4 Nisan 2022 Pazartesi

İlk Kaybeden Bence Kazanır

 Yaşamak savaşmak değil midir

Bir bakıma?

Nefes almaya çalışırken bir akciğer hastası,

Köpekten kaçan sokak kedisi,

Askeri ücretle beş kişilik aile geçindiren baba,

‘Piç’ diye adlandırılan çocuğun bekar annesi,

Aşık olduğu kadını başka adamla gören delikanlı,

 Güvendiği adam tarafından aldatılan kadın,

Otuz altı saatlik nöbetten çıkıp tedavi ettiği hastanın yakını tarafından darp edilen doktor,

Dışlanan travesti Canan,

Velev ki ibne olan X,

Tacize uğrayan Y,

Kimseye zararı olmayan tek kişilik cenazesi olan

Şarapcı Remzi,

Anne karnından çıktığı an ağlayan bebek,

Okulda ekonomi konuşan 14 yaşındaki Efe,

Ailesine destek olmak için gündüz okula giden akşam işe giden Y,

Yaşamak savaşmak değil mi şimdi?

Bu insanlar savaş vermiyor mu?

Kendisinden başka kimseyle konuşamayan, 

Yazan,

İçine bağıran,

Maddi ve manevi  kaygılar içinde olan onca kişi,

Koca bir ülke,

Yaşamıyor mu?

Savaş vermiyor mu?

Yaşamak nefes almaktan ibaret değildir hiçbir zaman.

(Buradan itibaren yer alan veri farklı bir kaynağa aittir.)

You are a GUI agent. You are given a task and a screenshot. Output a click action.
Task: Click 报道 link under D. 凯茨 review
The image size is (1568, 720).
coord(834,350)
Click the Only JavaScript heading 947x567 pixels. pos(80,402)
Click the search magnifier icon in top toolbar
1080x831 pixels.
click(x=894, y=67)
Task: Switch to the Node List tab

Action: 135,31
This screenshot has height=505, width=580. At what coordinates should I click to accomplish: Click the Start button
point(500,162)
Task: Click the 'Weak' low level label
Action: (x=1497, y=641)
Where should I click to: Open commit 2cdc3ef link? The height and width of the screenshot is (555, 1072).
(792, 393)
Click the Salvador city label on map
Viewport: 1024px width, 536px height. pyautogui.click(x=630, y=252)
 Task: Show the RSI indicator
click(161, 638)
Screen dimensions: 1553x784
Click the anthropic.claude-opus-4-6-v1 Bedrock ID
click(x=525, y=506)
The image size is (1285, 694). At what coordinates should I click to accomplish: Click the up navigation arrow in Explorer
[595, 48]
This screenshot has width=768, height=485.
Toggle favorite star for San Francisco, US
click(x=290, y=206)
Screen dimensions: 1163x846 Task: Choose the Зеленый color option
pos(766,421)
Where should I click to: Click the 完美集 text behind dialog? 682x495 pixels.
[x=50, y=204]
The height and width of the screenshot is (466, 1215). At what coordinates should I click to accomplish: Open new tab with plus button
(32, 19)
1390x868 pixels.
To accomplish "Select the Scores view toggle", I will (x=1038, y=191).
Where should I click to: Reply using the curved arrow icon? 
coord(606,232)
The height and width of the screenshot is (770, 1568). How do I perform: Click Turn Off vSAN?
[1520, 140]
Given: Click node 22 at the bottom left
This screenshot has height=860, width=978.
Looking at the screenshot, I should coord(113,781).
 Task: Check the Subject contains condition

Ama savaşmak da değil nadiren.

Sevgiler var’dı çünkü.

Birde aralıklarla sık sık içen 

Behzat Başkomiser.

Şimdilerde sigara molası verecek halimiz yok.

Yaşamak savaşını veriyoruz,

Hep beraber.

Sevmeye hiç halimiz  yok

Bu vakitsizlikte.

Mehmet Pişkin kadar naif veda da edemeyiz biz.

Yaşamak; savaşmak işte bir bakıma.

Savaşmak; yaşamak işte bir yandan.

İlk kaybeden

Bence kazanır.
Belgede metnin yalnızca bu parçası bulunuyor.